His tweets combine opinion and news, a compelling mixture of roster changes and criticisms of Jets front office decisions. They gain the attention of more than just a handful of opinionated fans, people he embraces with an endless stream of responses.  

But Steinberg’s social media influence may be best quantified by the fact that someone created a parody Twitter account of him (@Steiny32). Most suspect a disgruntled Jets reporter runs it, a sign of the online influence he wields with fans.  

Though he began primarily as a blogger, this spring Steinberg says his reporting increasingly moved away from blog posts and into strings of informational tweets.  

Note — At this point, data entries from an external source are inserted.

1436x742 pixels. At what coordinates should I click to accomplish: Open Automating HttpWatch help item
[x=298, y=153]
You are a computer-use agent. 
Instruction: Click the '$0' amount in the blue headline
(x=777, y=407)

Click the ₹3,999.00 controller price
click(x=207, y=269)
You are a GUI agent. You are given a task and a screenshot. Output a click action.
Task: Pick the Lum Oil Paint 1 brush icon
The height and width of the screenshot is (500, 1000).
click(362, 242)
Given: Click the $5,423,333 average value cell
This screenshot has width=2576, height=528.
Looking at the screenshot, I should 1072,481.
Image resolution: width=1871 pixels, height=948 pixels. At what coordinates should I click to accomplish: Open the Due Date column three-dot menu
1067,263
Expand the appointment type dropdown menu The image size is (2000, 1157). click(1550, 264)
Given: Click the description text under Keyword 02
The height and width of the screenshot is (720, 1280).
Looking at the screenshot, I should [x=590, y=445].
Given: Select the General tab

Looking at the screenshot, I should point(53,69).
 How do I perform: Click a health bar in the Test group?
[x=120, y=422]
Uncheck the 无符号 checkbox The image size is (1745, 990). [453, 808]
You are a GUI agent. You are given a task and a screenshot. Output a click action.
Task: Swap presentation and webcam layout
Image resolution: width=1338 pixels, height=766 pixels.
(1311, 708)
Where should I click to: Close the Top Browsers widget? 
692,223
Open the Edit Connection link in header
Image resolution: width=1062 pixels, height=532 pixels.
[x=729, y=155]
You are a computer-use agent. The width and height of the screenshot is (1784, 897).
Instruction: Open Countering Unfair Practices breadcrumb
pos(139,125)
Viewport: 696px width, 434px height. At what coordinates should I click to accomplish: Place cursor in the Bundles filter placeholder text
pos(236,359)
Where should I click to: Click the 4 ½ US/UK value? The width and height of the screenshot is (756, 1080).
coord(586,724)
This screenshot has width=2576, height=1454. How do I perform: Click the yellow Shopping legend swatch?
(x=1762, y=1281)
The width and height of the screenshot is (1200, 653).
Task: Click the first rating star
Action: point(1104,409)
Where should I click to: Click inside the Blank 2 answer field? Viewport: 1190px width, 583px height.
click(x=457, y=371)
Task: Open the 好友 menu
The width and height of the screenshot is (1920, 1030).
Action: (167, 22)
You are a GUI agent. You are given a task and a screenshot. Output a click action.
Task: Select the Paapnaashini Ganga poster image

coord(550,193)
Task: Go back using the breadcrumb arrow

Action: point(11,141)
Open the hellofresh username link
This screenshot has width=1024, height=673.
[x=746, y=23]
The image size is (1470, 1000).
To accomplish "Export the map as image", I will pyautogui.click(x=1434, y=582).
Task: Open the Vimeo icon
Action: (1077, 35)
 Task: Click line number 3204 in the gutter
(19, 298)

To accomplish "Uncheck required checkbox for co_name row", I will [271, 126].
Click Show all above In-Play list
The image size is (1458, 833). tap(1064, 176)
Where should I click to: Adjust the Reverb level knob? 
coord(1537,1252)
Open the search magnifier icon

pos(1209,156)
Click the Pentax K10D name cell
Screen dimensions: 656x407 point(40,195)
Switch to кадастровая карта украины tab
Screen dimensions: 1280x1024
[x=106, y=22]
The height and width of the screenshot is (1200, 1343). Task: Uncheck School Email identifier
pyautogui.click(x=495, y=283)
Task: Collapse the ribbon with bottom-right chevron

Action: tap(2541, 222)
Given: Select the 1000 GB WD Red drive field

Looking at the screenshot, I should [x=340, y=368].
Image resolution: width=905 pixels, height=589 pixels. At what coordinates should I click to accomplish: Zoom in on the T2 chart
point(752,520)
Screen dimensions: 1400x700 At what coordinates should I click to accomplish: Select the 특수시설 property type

“It’s absolute proof to the meritocracy of this new media landscape,” Bassett said. “He got it because he earned it, it happened because he was a grinder on it, because he was connecting with players.”

The future beckons 

Still mired in the typical concerns of a college freshman – pledging a fraternity, adjusting to life away from home – Steinberg has ample time to plan a future career. 

It nonetheless presents a fascinating question. At 18, he has the insider sources and connections to agents and other members of players’ inner circles reminiscent of a veteran NFL reporter. His role with the Jets is so multi-faceted – blogger, P.R. agent, personal assistant – there appears no single designated path for him. 

He plans to major in journalism at UW and says before spending this summer dedicating his time to the organization, he envisioned himself in a front office role, possibly as a general manager. But there’s a familiar caveat to that idea. 

“I feel like it would be so hard to cut these guys and shatter their dreams after getting to know them more,” he said. “I think it changes daily … maybe I see myself now more in a agent-type role, a personal manager type role, or something along those lines.”

With his player-friendly coverage and proven ability to quickly earn the respect of players, Shatsky says he is best suited for a sports p.r. job. Bassett is more than confident the skills that guided him thus far will be of use in whatever career path he chooses. 

For this wide-eyed freshman, there are still moments when it seems a touch surreal, when he considers how he ended up as the right-hand man for NFL players before even moving into a college dormitory.  

“I was with a bunch of other guys the other day watching the Jets game,” Steinberg said. “In the middle of the game, one of the player’s managers called me up just to gauge how my thoughts on his client played the game. They were just all sitting there, they were like, ‘What is going on?'”

Those words also serve as a fitting descriptor for Steinberg’s unlikely ride. After all, he is but one face in a crowd of 6,200.